[Saved dataset items]
+-------+

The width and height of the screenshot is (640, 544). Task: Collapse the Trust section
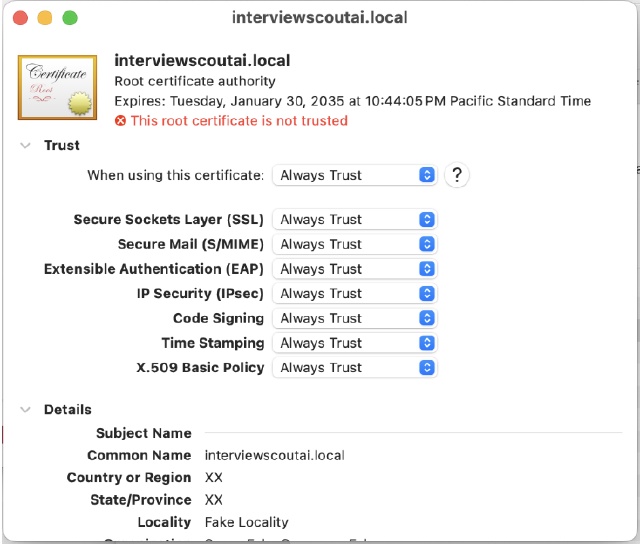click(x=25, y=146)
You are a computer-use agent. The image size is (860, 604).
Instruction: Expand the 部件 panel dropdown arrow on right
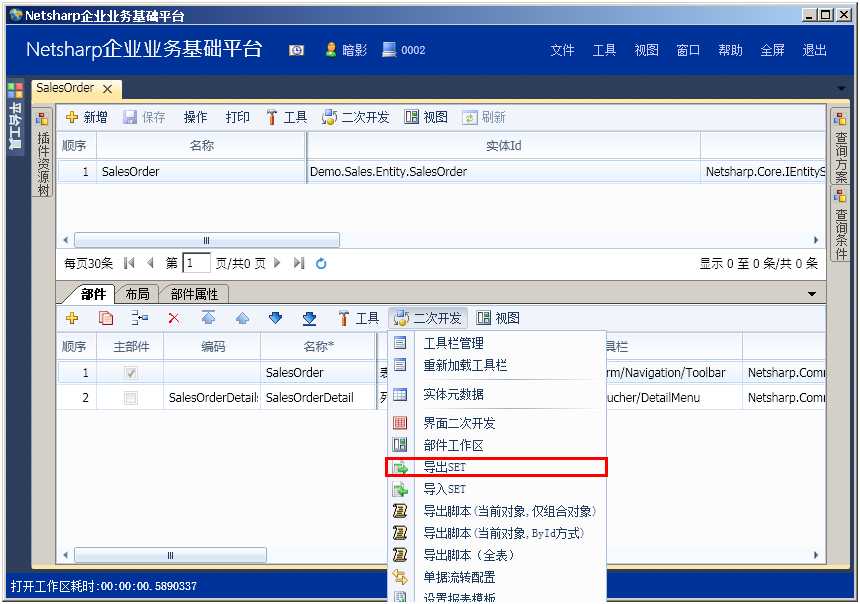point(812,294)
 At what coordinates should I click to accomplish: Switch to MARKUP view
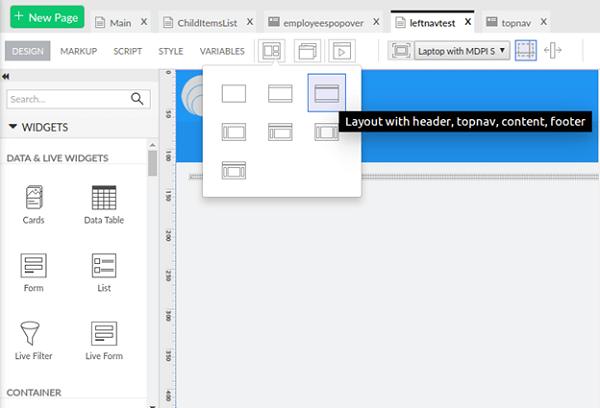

+-------+

# Problem
Give the lines of all the entries above as a numbered list. Skip blank lines and leave out the pictures.

# Problem solution
1. The width and height of the screenshot is (640, 544). Task: Collapse the Trust section
2. click(x=25, y=146)
3. You are a computer-use agent. The image size is (860, 604).
4. Instruction: Expand the 部件 panel dropdown arrow on right
5. point(812,294)
6.  At what coordinates should I click to accomplish: Switch to MARKUP view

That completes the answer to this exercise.